Ecclesiastical career
- Religion: Christianity (Anglican)
- Church: Anglican Church of Canada
- Ordained: 2011 (deacon); 2012 (priest);
- Congregations served: Church of St Stephen-in-the-Fields, Toronto
- Website: maggiehelwig.com

= Maggie Helwig =

Canadian writer, social justice activist, and Anglican priest

Maggie Helwig (born 1961) is a Canadian poet, novelist, social justice activist, and Anglican priest.

==Academic career==
Her early education was at Kingston Collegiate and Vocational Institute in Kingston, Ontario, graduating in 1979, then at Trent University in Peterborough, Ontario, where she graduated with honours with a Bachelor of Arts degree in 1983.

After reading for a Master of Divinity degree and serving as co-Head of Divinity at Trinity College, Toronto, she was ordained to the transitional diaconate in the Anglican Church of Canada at St. Paul's, Bloor Street, Toronto on 1 May 2011, and subsequently to the priesthood on 22 January 2012. On 27 November 2021, she was appointed an honorary Canon of St James' Cathedral, Toronto.

==Bibliography==
Helwig's first novel, Where She Was Standing, is about the murder of a Canadian in Timor-Leste. Her second novel, Between Mountains, is a love story about a London-based Canadian journalist and a Serbian Albanian interpreter from Paris that endures the hardships that occurred during the war. The novel juxtaposes love and war within the characters while bringing about justice and truth.

Her third novel, Girls Fall Down, 2008, was shortlisted for the 2009 Toronto Book Awards.
It won the Toronto Public Library's One Book Toronto in 2012. Jason McBride, writing in Toronto Life, described it as being "smart, suspenseful and compassionate." Finally, in a book review by Greg Doran, the novel is described as the narrator having a significant relationship with the "urban environment and the human spirit."

She has also co-edited many anthologies of Canadian fiction and poetry, with collaborators including Bronwen Wallace, Douglas Glover, Mark Anthony Jarman and her father, David Helwig.

==Activism==
Helwig has been involved in social activist groups such as TAPOL, the East Timor Alert Network, and the International Federation for East Timor which campaigned against the Indonesian occupation of East Timor.
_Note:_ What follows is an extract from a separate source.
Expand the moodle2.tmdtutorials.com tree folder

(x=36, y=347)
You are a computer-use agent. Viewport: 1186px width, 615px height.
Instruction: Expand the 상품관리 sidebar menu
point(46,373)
She has also worked with the
Women in Black network, particularly during the Balkan wars of the 1990s. She was also a well known advocate for Toronto's branch of the Occupy Wall Street movement, and was one of three clergy from different denominations ticketed for setting up a chapel at the Occupy Toronto "re-occupation" camp on May 1, 2012.

In 2022, on behalf of the Church of Saint Stephen-in-the-Fields, Helwig filed an interlocutory injunction request to prohibit the City of Toronto from removing a homeless encampment located alongside the Church on City of Toronto property. This request was denied by the Ontario Superior Court of Justice, and the encampment was partially removed by the City in 2023. Helwig wrote her 2025 book Encampment: Resistance, Grace, and an Unhoused Community, winner of the 2025 Toronto Book Award, on this topic. The remainder of the encampment survived in a precarious situation in the following years, facing a series of violation notices from the City.
It was forcibly cleared by the City in October 2025 following an order from Toronto Fire Services.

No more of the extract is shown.